A secret recording reportedly implicates the Bank of England in LIBOR fixing

A secret recording of two former Barclays bankers allegedly puts Britain’s central bank in the middle of the LIBOR fixing scandal that rocked the country, says the BBC.

In the recording from 2008, one banker claims that the Bank of England pressured huge commercial banks to keep LIBOR rates low.

LIBOR — or the London interbank offered rate — is the daily measure showing the rate at which banks will lend to each other. It is used to set the price of hundreds of trillions of dollars worth of financial products.

The rate was rigged by traders from numerous banks, who agreed amongst themselves to submit rates that were either higher or lower than the rate should actually have been. It allowed them to make more money on trades.

Since the scandal first came to the public’s attention in 2012, the Bank of England has consistently said it did not know until much later about LIBOR rigging and of the practice of low-balling, as the submission of inaccurate Libor rates was called.

However, the recording from 2008 uncovered by BC Panorama appears to contradict the BoE’s claim.
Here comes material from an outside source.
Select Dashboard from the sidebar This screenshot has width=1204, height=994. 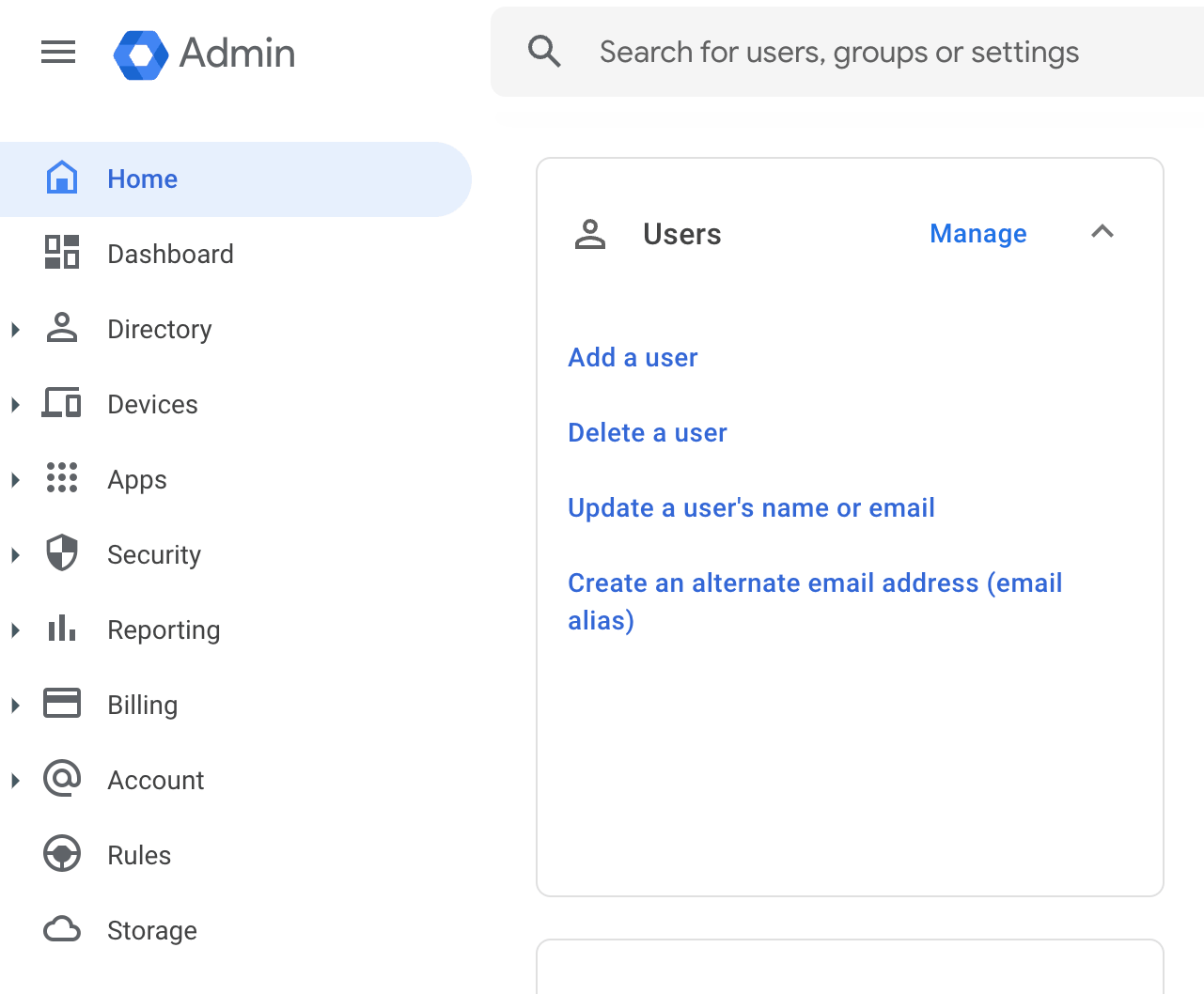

The transcript of the secret recording between a senior Barclays manager, Mark Dearlove, and LIBOR submitter Peter Johnson states that Barclays had “some very serious pressure from the UK government and the Bank of England about pushing our Libors lower.”

Here is a key part from the recording, as detailed by the BBC:

[Dearlove] “The bottom line is you’re going to absolutely hate this… but we’ve had some very serious pressure from the UK government and the Bank of England about pushing our Libors lower.”

Mr Johnson objects, saying that this would mean breaking the rules for setting Libor, which required him to put in rates based only on the cost of borrowing cash.

Mr Johnson says: “So I’ll push them below a realistic level of where I think I can get money?”

His boss Mr Dearlove replies: “The fact of the matter is we’ve got the Bank of England, all sorts of people involved in the whole thing… I am as reluctant as you are… these guys have just turned around and said just do it.”

Dearlove did not respond to the BBC for comment. Johnson, who was at Barclays for 35 years, was sentenced to 4 years in prison last summer after pleading guilty to accepting trader requests to manipulate Libor.

The BoE gave the BBC the following statement:

“Libor and other global benchmarks were not regulated in the UK or elsewhere during the period in question.

“Nonetheless, the Bank of England has been assisting the SFO’s criminal investigations into Libor manipulation by employees at commercial banks and brokers by providing, on a voluntary basis, documents and records requested by the SFO.”

Business Insider has asked the BoE for further comment. You can read and watch the BBC’s full report here.

In November last year, the BBC and the Times and court documents claimed senior figures at the BoE knew about the rigging of LIBOR as early as mid-2007.